FHFA’s expanded-data house price index, a metric that adds transaction information from county recorder offices and the Federal Housing Administration to the HPI data sample, rose 1.3 percent over the prior quarter. Over the last year, that index is up 6.0 percent. For individual states, price changes reflected in the expanded-data measure and the traditional purchase-only HPI are compared on pages 17-19 of this report.
The seasonally adjusted, purchase-only HPI rose 4.9 percent from the fourth quarter of 2013 to the fourth quarter of 2014 while prices of other goods and services rose only 0.4 percent. The inflation-adjusted price of homes rose approximately 4.5 percent over the latest year.
- Between the fourth quarter of 2013 and the fourth quarter of 2014, the seasonally adjusted, purchase-only HPI rose in 48 states and the District of Columbia. The top five areas in annual appreciation: 1) District of Columbia: 12.5 percent; 2) Nevada: 9.0 percent; 3) North Dakota: 8.4 percent; 4) Colorado: 7.9 percent; and 5) Michigan: 7.8 percent.

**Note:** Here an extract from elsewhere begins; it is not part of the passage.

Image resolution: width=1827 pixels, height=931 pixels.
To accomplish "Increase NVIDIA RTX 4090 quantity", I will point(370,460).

- As measured with purchase-only indexes for the 100 most populated metropolitan areas in the U.S., fourth quarter price increases were greatest in the San Francisco-Redwood City-South San Francisco, CA area, where prices increased by 6.0 percent. Prices were weakest in the El Paso, TX MSA, where they fell 6.6 percent.

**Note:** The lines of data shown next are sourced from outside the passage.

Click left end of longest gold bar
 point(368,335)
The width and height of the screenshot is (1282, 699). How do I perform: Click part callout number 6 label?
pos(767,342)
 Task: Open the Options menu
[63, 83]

- Of the nine census divisions, the Mountain division experienced the strongest increase in the fourth quarter, posting a 1.8 percent quarterly increase and a 5.5 percent increase since last year. House price appreciation was weakest in the New England division, where prices fell .03 percent.
- The monthly seasonally adjusted, purchase-only index for the U.S. has increased for 23 of the last 24 months (November 2013 showed a decrease).